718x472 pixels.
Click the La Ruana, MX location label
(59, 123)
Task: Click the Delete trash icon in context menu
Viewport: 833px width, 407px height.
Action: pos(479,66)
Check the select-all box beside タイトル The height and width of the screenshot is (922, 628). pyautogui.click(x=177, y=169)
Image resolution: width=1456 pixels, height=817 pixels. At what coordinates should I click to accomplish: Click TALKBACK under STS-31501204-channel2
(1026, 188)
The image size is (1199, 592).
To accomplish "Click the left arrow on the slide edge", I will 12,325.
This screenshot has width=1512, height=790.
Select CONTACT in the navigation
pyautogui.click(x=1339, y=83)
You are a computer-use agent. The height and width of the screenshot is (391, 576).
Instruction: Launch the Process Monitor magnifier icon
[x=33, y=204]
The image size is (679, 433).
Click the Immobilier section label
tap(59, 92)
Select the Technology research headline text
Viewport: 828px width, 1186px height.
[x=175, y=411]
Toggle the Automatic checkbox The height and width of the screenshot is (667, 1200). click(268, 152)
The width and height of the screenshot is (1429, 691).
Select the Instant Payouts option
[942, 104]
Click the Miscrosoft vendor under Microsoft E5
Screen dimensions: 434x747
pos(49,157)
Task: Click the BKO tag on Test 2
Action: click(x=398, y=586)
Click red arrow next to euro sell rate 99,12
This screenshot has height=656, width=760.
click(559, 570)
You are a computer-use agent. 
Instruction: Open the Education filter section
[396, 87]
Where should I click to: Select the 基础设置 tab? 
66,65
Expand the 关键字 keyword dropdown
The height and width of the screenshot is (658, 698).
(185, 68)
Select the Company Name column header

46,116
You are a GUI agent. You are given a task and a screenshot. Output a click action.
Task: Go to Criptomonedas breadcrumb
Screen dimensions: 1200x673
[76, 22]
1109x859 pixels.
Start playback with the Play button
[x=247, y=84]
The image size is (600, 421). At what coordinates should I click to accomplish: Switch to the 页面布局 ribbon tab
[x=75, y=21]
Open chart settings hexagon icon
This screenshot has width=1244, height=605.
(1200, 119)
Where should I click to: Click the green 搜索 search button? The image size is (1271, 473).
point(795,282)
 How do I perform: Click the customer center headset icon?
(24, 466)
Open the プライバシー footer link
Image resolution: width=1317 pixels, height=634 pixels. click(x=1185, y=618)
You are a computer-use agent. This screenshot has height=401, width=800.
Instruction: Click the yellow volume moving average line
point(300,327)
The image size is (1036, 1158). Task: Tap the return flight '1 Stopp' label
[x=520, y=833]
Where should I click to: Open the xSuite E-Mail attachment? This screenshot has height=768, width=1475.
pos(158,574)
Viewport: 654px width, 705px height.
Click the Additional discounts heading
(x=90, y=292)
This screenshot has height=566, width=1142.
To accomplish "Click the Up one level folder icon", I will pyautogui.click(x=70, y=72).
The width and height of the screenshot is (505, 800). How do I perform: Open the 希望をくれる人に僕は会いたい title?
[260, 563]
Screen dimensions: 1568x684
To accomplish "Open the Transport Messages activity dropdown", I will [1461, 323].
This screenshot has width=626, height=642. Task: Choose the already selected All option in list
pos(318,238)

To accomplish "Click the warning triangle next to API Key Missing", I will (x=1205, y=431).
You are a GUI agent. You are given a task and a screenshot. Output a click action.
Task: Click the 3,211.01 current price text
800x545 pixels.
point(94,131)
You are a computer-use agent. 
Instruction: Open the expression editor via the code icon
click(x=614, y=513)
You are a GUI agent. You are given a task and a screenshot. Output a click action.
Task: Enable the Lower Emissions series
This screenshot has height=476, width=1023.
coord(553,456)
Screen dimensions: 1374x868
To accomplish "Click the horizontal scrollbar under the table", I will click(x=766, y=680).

===

• _Task description_:
Reproduce every one of the records above verbatim, line by line.

• _Task response_:
718x472 pixels.
Click the La Ruana, MX location label
(59, 123)
Task: Click the Delete trash icon in context menu
Viewport: 833px width, 407px height.
Action: pos(479,66)
Check the select-all box beside タイトル The height and width of the screenshot is (922, 628). pyautogui.click(x=177, y=169)
Image resolution: width=1456 pixels, height=817 pixels. At what coordinates should I click to accomplish: Click TALKBACK under STS-31501204-channel2
(1026, 188)
The image size is (1199, 592).
To accomplish "Click the left arrow on the slide edge", I will 12,325.
This screenshot has width=1512, height=790.
Select CONTACT in the navigation
pyautogui.click(x=1339, y=83)
You are a computer-use agent. The height and width of the screenshot is (391, 576).
Instruction: Launch the Process Monitor magnifier icon
[x=33, y=204]
The image size is (679, 433).
Click the Immobilier section label
tap(59, 92)
Select the Technology research headline text
Viewport: 828px width, 1186px height.
[x=175, y=411]
Toggle the Automatic checkbox The height and width of the screenshot is (667, 1200). click(268, 152)
The width and height of the screenshot is (1429, 691).
Select the Instant Payouts option
[942, 104]
Click the Miscrosoft vendor under Microsoft E5
Screen dimensions: 434x747
pos(49,157)
Task: Click the BKO tag on Test 2
Action: click(x=398, y=586)
Click red arrow next to euro sell rate 99,12
This screenshot has height=656, width=760.
click(559, 570)
You are a computer-use agent. 
Instruction: Open the Education filter section
[396, 87]
Where should I click to: Select the 基础设置 tab? 
66,65
Expand the 关键字 keyword dropdown
The height and width of the screenshot is (658, 698).
(185, 68)
Select the Company Name column header

46,116
You are a GUI agent. You are given a task and a screenshot. Output a click action.
Task: Go to Criptomonedas breadcrumb
Screen dimensions: 1200x673
[76, 22]
1109x859 pixels.
Start playback with the Play button
[x=247, y=84]
The image size is (600, 421). At what coordinates should I click to accomplish: Switch to the 页面布局 ribbon tab
[x=75, y=21]
Open chart settings hexagon icon
This screenshot has width=1244, height=605.
(1200, 119)
Where should I click to: Click the green 搜索 search button? The image size is (1271, 473).
point(795,282)
 How do I perform: Click the customer center headset icon?
(24, 466)
Open the プライバシー footer link
Image resolution: width=1317 pixels, height=634 pixels. click(x=1185, y=618)
You are a computer-use agent. This screenshot has height=401, width=800.
Instruction: Click the yellow volume moving average line
point(300,327)
The image size is (1036, 1158). Task: Tap the return flight '1 Stopp' label
[x=520, y=833]
Where should I click to: Open the xSuite E-Mail attachment? This screenshot has height=768, width=1475.
pos(158,574)
Viewport: 654px width, 705px height.
Click the Additional discounts heading
(x=90, y=292)
This screenshot has height=566, width=1142.
To accomplish "Click the Up one level folder icon", I will pyautogui.click(x=70, y=72).
The width and height of the screenshot is (505, 800). How do I perform: Open the 希望をくれる人に僕は会いたい title?
[260, 563]
Screen dimensions: 1568x684
To accomplish "Open the Transport Messages activity dropdown", I will [1461, 323].
This screenshot has width=626, height=642. Task: Choose the already selected All option in list
pos(318,238)

To accomplish "Click the warning triangle next to API Key Missing", I will (x=1205, y=431).
You are a GUI agent. You are given a task and a screenshot. Output a click action.
Task: Click the 3,211.01 current price text
800x545 pixels.
point(94,131)
You are a computer-use agent. 
Instruction: Open the expression editor via the code icon
click(x=614, y=513)
You are a GUI agent. You are given a task and a screenshot. Output a click action.
Task: Enable the Lower Emissions series
This screenshot has height=476, width=1023.
coord(553,456)
Screen dimensions: 1374x868
To accomplish "Click the horizontal scrollbar under the table", I will click(x=766, y=680).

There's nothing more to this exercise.